Task instructions => When you reach the line with "Click the Projects grid icon" in the data below, begin printing lines exactly, and stop once the line with "The image size is (1568, 711)." has been printed.

Material provided =>

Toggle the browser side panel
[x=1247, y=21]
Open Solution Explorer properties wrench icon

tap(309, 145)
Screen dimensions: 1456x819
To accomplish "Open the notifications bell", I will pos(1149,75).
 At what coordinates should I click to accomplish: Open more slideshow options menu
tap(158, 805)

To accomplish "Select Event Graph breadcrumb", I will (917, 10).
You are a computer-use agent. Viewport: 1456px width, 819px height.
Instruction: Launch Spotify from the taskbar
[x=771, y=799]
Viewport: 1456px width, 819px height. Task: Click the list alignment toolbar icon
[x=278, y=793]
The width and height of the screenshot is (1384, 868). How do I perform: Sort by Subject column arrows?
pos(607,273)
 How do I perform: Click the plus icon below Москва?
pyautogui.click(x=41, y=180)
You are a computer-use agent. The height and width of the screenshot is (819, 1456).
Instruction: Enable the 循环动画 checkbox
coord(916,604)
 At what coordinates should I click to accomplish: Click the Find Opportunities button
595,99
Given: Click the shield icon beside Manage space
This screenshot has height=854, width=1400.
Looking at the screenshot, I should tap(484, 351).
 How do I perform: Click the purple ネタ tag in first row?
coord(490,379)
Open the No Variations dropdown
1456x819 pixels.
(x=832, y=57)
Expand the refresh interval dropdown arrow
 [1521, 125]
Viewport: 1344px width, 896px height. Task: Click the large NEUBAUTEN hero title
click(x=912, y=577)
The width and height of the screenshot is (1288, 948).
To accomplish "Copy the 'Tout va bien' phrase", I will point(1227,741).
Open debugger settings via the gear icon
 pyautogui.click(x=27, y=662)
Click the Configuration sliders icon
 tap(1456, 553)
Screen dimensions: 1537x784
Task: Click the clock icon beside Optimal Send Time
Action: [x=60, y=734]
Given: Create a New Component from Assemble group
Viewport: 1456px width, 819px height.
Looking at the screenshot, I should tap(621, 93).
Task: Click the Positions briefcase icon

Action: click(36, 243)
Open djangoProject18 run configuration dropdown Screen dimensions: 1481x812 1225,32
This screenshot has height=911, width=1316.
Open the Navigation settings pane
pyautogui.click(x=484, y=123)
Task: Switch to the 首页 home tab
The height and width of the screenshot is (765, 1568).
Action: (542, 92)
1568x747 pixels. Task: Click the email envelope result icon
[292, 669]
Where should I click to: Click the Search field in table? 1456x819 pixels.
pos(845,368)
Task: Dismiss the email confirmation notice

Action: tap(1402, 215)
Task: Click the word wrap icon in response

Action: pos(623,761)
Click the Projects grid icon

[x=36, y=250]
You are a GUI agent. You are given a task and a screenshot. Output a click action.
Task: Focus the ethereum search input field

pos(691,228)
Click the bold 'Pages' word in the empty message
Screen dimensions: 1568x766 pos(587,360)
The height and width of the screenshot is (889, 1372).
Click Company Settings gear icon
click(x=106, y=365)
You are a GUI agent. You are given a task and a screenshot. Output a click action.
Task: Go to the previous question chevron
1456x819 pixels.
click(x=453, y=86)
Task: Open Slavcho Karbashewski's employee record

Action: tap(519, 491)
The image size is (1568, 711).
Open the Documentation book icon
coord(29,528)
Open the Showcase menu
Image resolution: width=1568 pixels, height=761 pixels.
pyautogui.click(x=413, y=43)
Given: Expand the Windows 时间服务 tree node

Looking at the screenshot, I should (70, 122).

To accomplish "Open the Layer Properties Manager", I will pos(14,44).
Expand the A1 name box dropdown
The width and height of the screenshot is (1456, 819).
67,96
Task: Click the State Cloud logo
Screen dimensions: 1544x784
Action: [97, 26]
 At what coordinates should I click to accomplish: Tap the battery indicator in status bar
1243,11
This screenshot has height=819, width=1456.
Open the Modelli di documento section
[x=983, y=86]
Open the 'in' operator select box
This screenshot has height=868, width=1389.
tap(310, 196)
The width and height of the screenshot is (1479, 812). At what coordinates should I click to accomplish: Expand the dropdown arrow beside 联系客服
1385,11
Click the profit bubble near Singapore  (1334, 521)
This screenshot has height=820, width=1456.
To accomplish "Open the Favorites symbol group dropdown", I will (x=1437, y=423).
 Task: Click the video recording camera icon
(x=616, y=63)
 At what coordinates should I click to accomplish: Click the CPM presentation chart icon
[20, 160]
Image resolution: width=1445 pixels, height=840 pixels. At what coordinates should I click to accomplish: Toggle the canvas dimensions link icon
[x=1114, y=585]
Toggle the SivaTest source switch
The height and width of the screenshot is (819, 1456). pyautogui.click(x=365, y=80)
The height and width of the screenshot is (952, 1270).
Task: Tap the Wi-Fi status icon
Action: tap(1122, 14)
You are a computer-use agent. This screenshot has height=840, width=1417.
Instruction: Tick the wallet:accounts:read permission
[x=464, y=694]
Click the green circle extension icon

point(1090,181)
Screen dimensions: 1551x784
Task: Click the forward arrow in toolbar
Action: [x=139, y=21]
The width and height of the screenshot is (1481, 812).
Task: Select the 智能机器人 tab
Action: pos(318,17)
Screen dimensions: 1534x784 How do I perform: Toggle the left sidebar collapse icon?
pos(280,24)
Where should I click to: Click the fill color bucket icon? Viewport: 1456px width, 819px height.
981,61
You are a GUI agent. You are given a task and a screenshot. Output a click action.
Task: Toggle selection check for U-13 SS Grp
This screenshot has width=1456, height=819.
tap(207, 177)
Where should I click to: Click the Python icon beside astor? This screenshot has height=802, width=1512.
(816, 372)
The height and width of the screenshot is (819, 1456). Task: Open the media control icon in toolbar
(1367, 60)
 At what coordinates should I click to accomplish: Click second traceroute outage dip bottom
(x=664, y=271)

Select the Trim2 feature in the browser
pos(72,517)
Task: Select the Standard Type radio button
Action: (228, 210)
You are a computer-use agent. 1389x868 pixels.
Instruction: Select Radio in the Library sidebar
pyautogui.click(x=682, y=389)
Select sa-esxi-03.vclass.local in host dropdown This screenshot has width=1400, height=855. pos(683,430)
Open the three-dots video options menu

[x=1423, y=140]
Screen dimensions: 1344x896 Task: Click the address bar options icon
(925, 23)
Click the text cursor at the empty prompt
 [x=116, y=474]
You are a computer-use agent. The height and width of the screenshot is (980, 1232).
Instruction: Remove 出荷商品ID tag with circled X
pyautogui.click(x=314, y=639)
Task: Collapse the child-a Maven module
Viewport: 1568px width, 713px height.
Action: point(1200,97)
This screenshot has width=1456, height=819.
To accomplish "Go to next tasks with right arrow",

Output of the exercise =>
Click the Projects grid icon

[x=36, y=250]
You are a GUI agent. You are given a task and a screenshot. Output a click action.
Task: Focus the ethereum search input field

pos(691,228)
Click the bold 'Pages' word in the empty message
Screen dimensions: 1568x766 pos(587,360)
The height and width of the screenshot is (889, 1372).
Click Company Settings gear icon
click(x=106, y=365)
You are a GUI agent. You are given a task and a screenshot. Output a click action.
Task: Go to the previous question chevron
1456x819 pixels.
click(x=453, y=86)
Task: Open Slavcho Karbashewski's employee record

Action: tap(519, 491)
The image size is (1568, 711).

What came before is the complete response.